ECLI:NL:RBDHA:2023:10661
Rechtbank Den Haag
- Eerste aanleg - enkelvoudig
- Rechtspraak.nl
Toekenning kinderbijslag aan eiseres met Nederlandse nationaliteit en haar verblijf in Nederland
In deze zaak heeft de Rechtbank Den Haag op 12 juli 2023 uitspraak gedaan in een geschil tussen eiseres, een Nederlandse met drie kinderen, en de Sociale Verzekeringsbank (SVB) over de toekenning van kinderbijslag. Eiseres had in maart 2022 kinderbijslag aangevraagd, welke door de SVB was toegekend vanaf het tweede kwartaal van 2022. Eiseres ging in beroep tegen het besluit van de SVB, dat haar aanvraag niet eerder dan vanaf het tweede kwartaal van 2022 kon worden gehonoreerd. De rechtbank heeft de zaak op 27 juni 2023 behandeld, waarbij eiseres werd bijgestaan door haar gemachtigde, terwijl de SVB niet ter zitting verscheen.

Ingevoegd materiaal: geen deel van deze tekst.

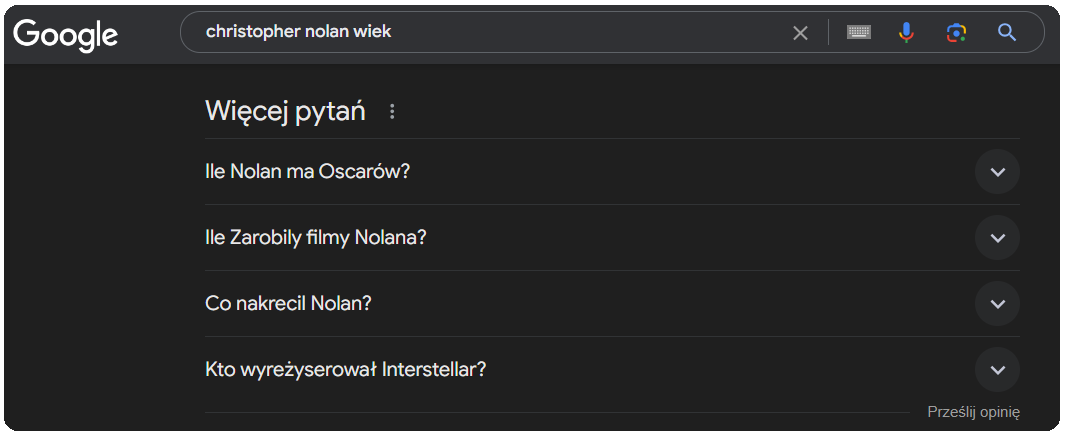This screenshot has width=1066, height=435.
Task: Expand chevron for 'Ile Zarobily filmy Nolana?'
Action: [997, 238]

De rechtbank heeft beoordeeld of eiseres vanaf 1 juli 2021 als ingezetene van Nederland kon worden aangemerkt, aangezien dit bepalend is voor het recht op kinderbijslag. Eiseres had zich in 2021 vanuit Curaçao in Nederland gevestigd, maar woonde aanvankelijk bij familie en had pas op 25 januari 2022 een eigen woning. De rechtbank concludeerde dat eiseres niet voldoende objectieve factoren had aangedragen om aan te tonen dat zij vanaf 1 juli 2021 een duurzame persoonlijke band met Nederland had. De rechtbank oordeelde dat de SVB terecht had besloten om de kinderbijslag pas vanaf het tweede kwartaal van 2022 toe te kennen, omdat eiseres in de relevante periode niet als ingezetene kon worden beschouwd.

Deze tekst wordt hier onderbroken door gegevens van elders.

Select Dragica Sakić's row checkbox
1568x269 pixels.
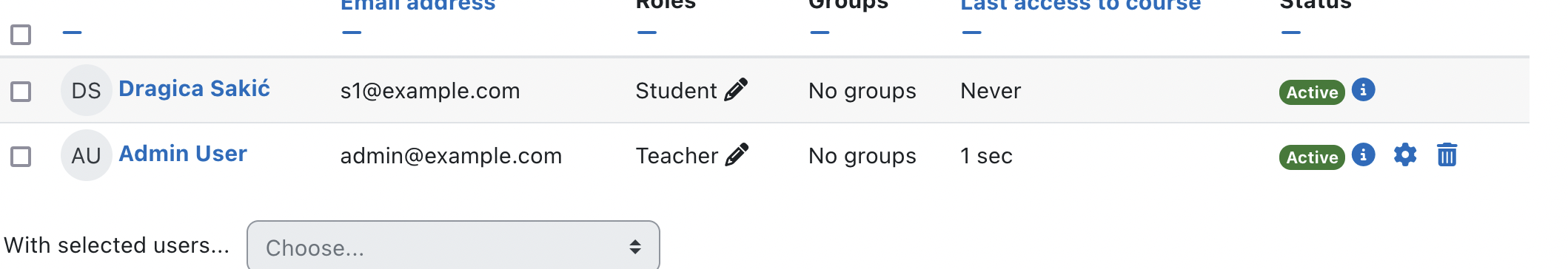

De rechtbank verklaarde het beroep van eiseres ongegrond, wat betekent dat zij geen gelijk kreeg en geen recht had op terugbetaling van griffierechten of vergoeding van proceskosten. De uitspraak is openbaar gemaakt en partijen zijn geïnformeerd over de mogelijkheid tot hoger beroep.